Photoallergic Contact Sensitization to 6-Methylcoumarin in Poikiloderma of Civatte

Vasanop Vachiramon; Penpun Wattanakrai

Disclosures

Dermatitis. 2005;16(3):136-138. 

In This Article

Case Report

A 49-year-old woman with underlying hypertension presented with progressive erythema and hyperpigmentation of 5 years' duration on the anterior aspect (a V-shaped patch) and both sides of her neck. She denied experiencing itching, burning, stinging, or other symptoms of inflammation, both at room temperature and when warmed. She had used perfumes and various cosmetics for many years.
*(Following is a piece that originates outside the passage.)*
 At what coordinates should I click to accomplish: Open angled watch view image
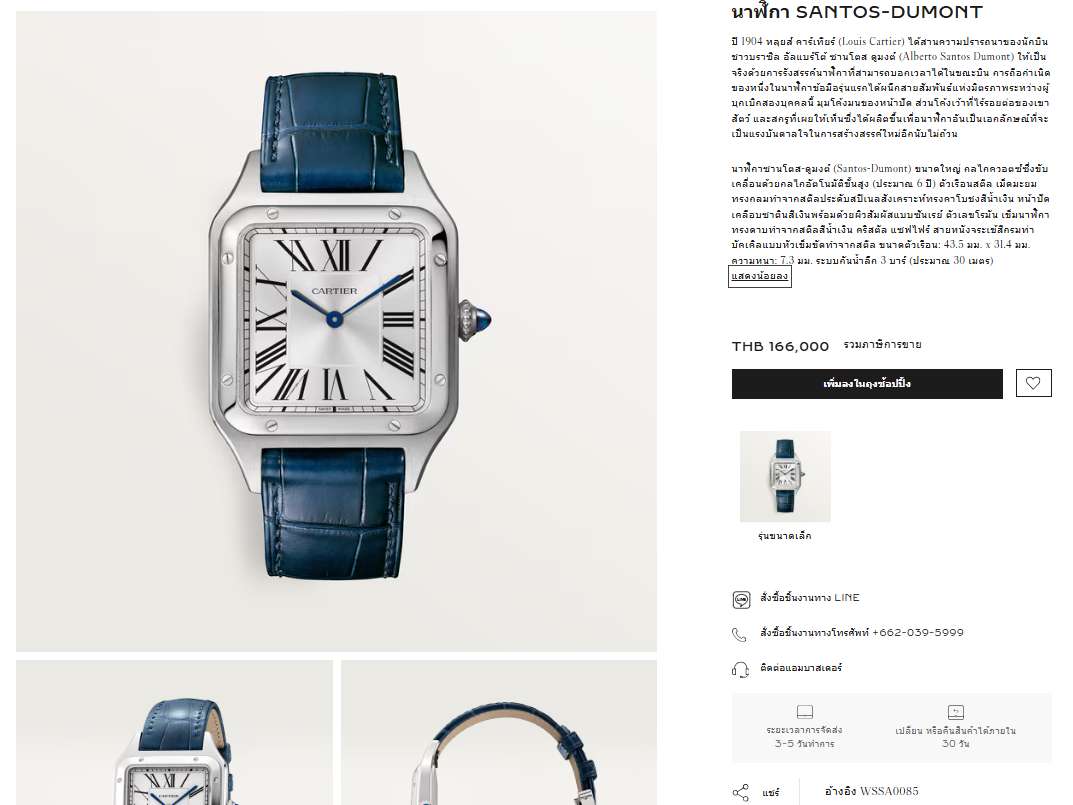pyautogui.click(x=174, y=732)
There was no history of chronic sun exposure or photosensitivity. She had entered menopause 1 year earlier. There was no family history of similar skin lesions. On examination, she had a reticulated erythematous and hyperpigmented patch with an atrophic surface and telangiectasia on the anterior aspect and both sides of her neck (fig1).

Reticulated erythematous and hyperpigmented patch with atrophic surface and telangiectasia on the anterior part of the neck.
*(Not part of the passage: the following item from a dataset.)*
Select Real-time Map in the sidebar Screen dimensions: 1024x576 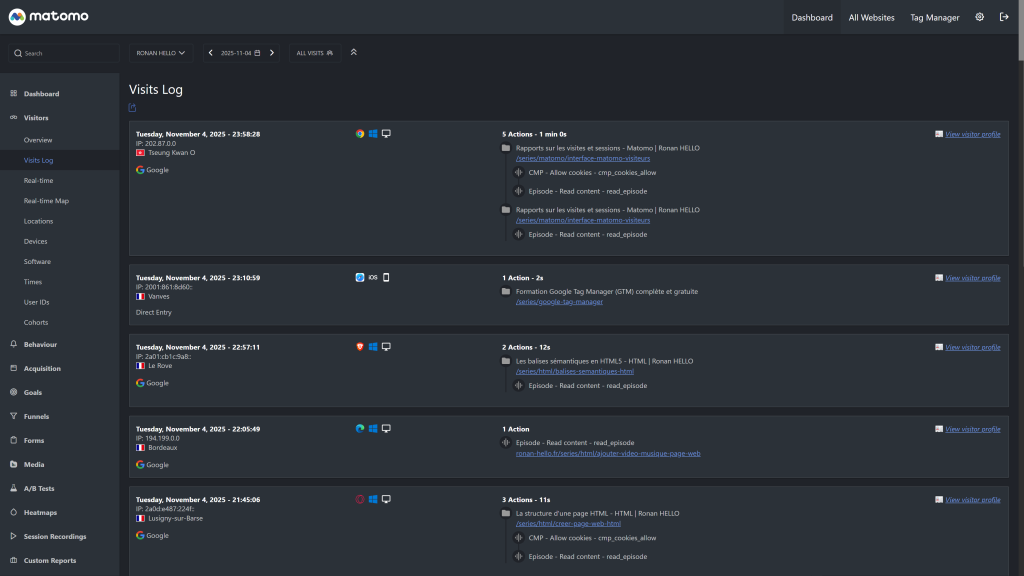(x=46, y=201)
A skin biopsy specimen from the anterior part of the neck showed epidermal atrophy and increased melanin in the basal layer. Superficial perivascular lymphocytic infiltration, solar elastosis, and dilated blood vessels were found in the upper and mid-dermis.
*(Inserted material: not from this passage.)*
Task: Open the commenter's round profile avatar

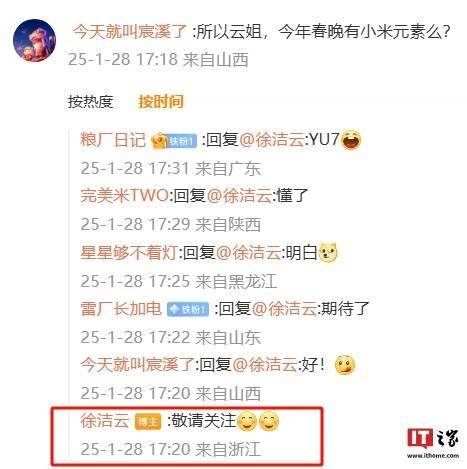Action: click(34, 40)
She was patch-tested with a standard series, a fragrance series, and a face and cosmetic series (Chemotechnique Diagnostics, Malmö, Sweden). Photopatch testing was also performed with the Scandinavian photopatch series, a sunscreen series, and the patient's own products. The patch-test result was negative, but the photopatch-test result showed photoallergic contact dermatitis from 6-methylcoumarin (++ reaction) and usnic acid (+ reaction) on the irradiated side only (fig2). We found coumarin in the ingredients listed on her perfume's package. She was advised to stop using perfume, use adequate sunscreen and sun protection, and wait for a spontaneous resolution. However, the patient had two sessions of 595 nm flashlamp-pumped pulsed dye laser treatment at a private clinic, for a cosmetic reason. There was marked improvement of telangiectasia but with residual hyperpigmentation. She continued to improve during 5 months of follow-up, without further treatment.

A photopatch test showing positive reactions to 6-methylcoumarin (++) and usnic acid (+).